> **Required action**
Stop after the line that contains "Task: Click Unlock"; until then, restate each line of the entries word for word from the very first.

--------------------

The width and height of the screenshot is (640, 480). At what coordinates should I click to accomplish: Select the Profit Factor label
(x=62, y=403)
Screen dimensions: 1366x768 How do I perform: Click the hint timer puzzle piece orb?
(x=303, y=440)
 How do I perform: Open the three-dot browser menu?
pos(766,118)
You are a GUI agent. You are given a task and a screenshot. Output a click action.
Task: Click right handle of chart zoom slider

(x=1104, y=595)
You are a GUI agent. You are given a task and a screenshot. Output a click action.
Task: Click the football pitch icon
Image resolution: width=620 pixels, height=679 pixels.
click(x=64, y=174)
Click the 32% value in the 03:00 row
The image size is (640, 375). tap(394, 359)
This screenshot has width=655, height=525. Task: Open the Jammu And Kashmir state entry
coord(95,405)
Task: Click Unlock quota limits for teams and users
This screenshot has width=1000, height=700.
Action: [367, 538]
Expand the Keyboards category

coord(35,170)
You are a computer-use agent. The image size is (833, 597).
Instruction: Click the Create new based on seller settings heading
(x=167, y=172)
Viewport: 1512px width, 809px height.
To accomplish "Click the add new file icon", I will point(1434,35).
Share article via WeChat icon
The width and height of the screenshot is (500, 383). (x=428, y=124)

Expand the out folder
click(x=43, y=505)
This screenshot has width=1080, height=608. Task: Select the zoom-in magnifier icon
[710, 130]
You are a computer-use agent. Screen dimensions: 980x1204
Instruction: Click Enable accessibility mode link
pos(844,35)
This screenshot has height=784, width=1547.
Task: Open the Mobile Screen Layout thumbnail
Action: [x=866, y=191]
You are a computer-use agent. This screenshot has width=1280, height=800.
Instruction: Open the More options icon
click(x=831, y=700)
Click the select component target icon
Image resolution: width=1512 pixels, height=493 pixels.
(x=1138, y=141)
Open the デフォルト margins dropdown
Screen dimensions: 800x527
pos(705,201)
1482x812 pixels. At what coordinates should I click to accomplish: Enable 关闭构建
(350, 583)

--------------------

> **Response for this exercise**
The width and height of the screenshot is (640, 480). At what coordinates should I click to accomplish: Select the Profit Factor label
(x=62, y=403)
Screen dimensions: 1366x768 How do I perform: Click the hint timer puzzle piece orb?
(x=303, y=440)
 How do I perform: Open the three-dot browser menu?
pos(766,118)
You are a GUI agent. You are given a task and a screenshot. Output a click action.
Task: Click right handle of chart zoom slider

(x=1104, y=595)
You are a GUI agent. You are given a task and a screenshot. Output a click action.
Task: Click the football pitch icon
Image resolution: width=620 pixels, height=679 pixels.
click(x=64, y=174)
Click the 32% value in the 03:00 row
The image size is (640, 375). tap(394, 359)
This screenshot has width=655, height=525. Task: Open the Jammu And Kashmir state entry
coord(95,405)
Task: Click Unlock quota limits for teams and users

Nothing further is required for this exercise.